* Task description
Take the records below from their first line through the line holding "Go to the next preset arrow", and set each of those lines down exactly, without pictures.

* Data section
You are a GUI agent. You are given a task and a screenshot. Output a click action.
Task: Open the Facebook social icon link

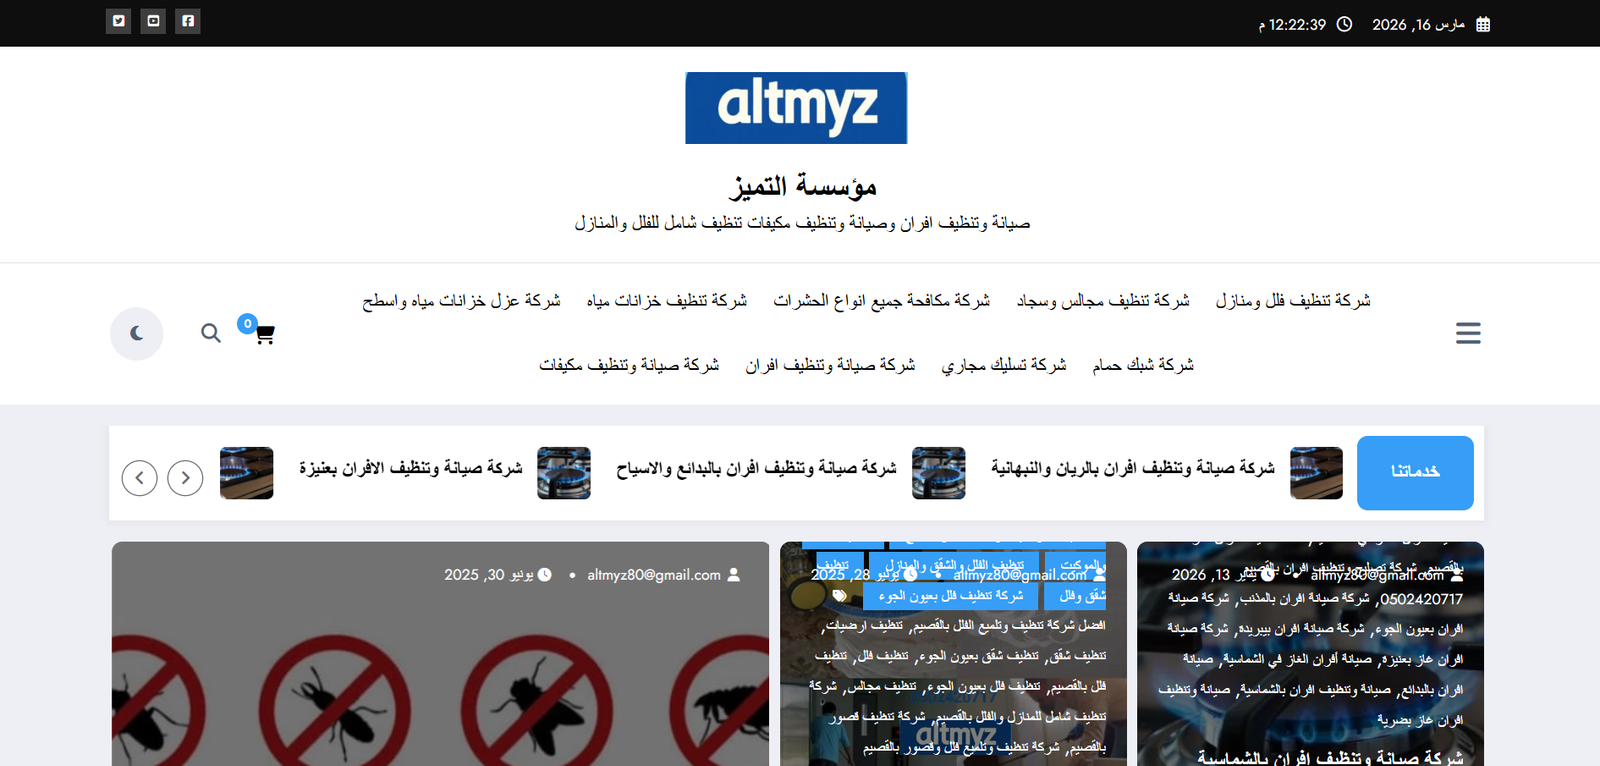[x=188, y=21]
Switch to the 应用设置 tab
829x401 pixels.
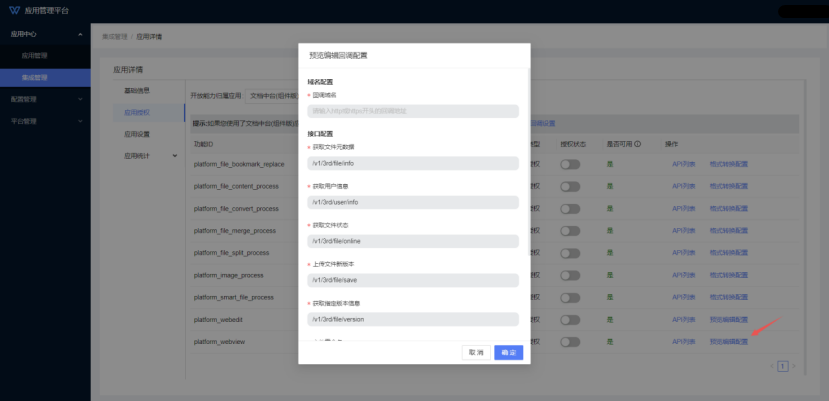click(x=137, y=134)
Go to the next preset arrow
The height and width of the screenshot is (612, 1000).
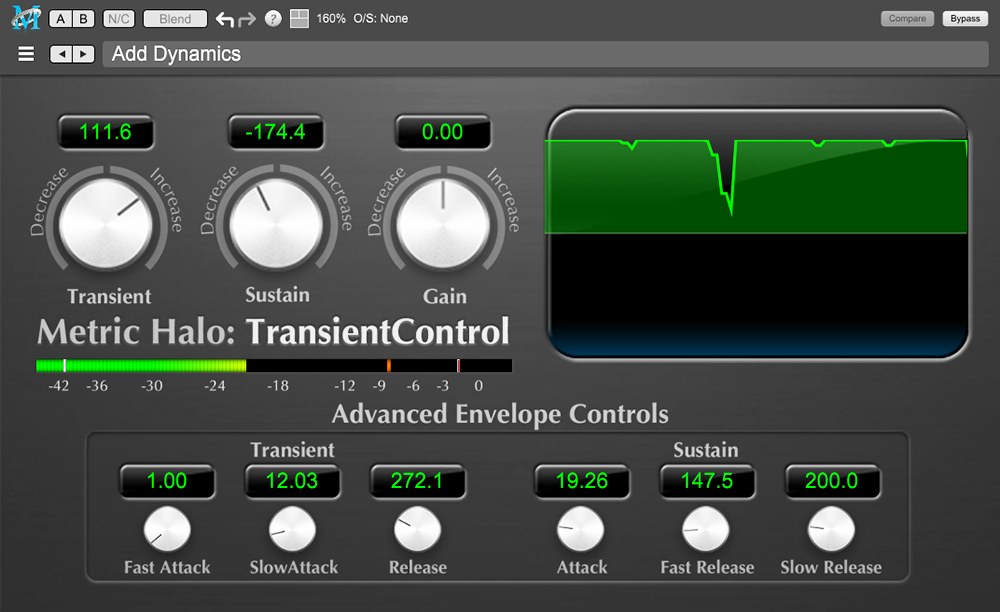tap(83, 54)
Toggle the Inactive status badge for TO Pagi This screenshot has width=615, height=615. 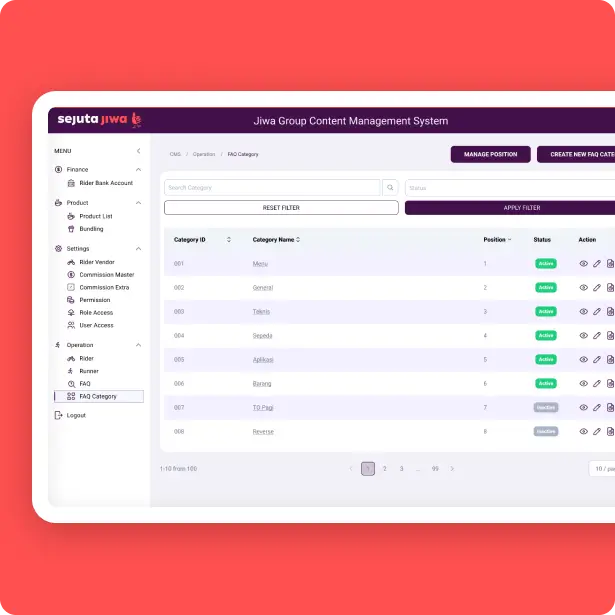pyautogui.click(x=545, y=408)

* Written response
You are a GUI agent. You are given a task and a screenshot. Output a click action.
Task: Open the Facebook social icon link

[x=188, y=21]
Switch to the 应用设置 tab
829x401 pixels.
click(x=137, y=134)
Go to the next preset arrow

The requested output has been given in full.